▸ Work to be completed
From the data below, select and copy each line that contains the word "icon".

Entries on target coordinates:
## START

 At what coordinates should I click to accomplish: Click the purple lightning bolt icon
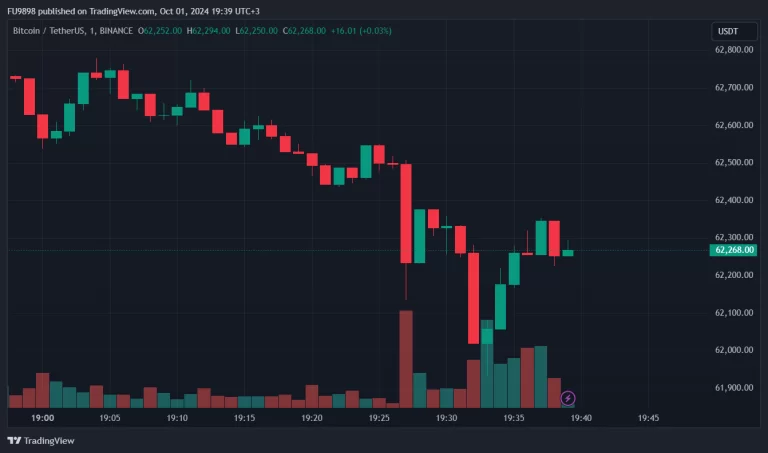click(568, 398)
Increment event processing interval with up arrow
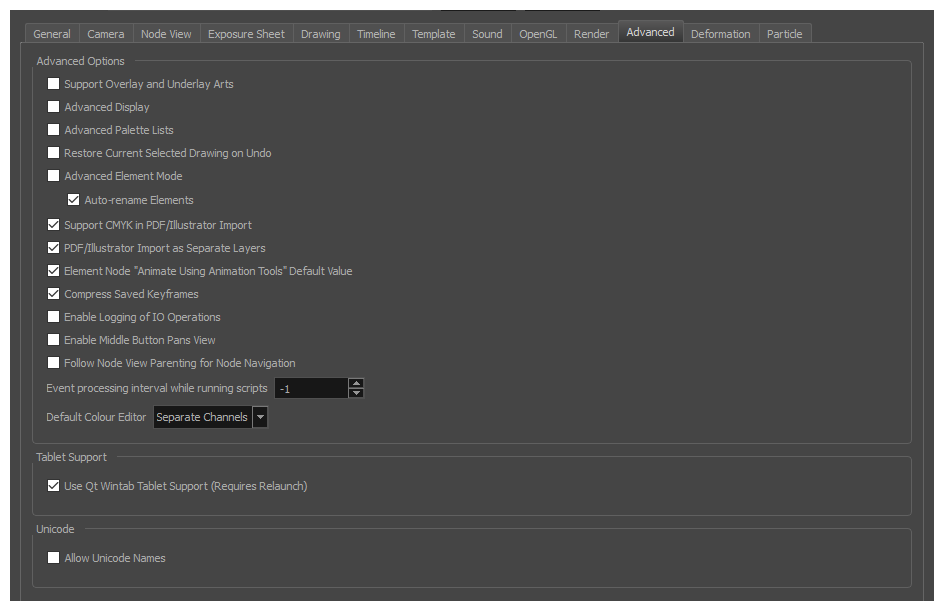The image size is (944, 611). 356,383
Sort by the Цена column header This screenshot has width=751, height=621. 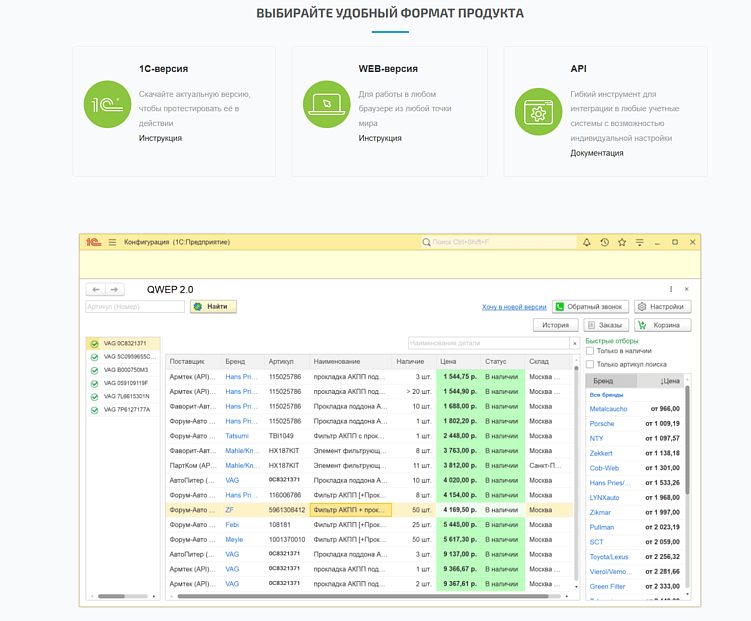pyautogui.click(x=449, y=361)
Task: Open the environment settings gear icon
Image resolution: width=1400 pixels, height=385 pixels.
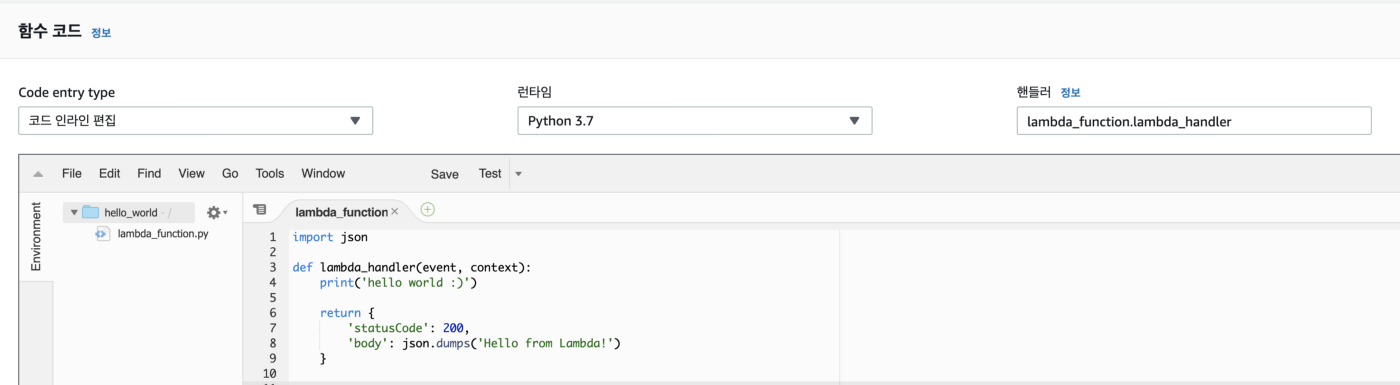Action: (x=217, y=212)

## END

▸ Problem solution
 At what coordinates should I click to accomplish: Click the purple lightning bolt icon
Task: Open the environment settings gear icon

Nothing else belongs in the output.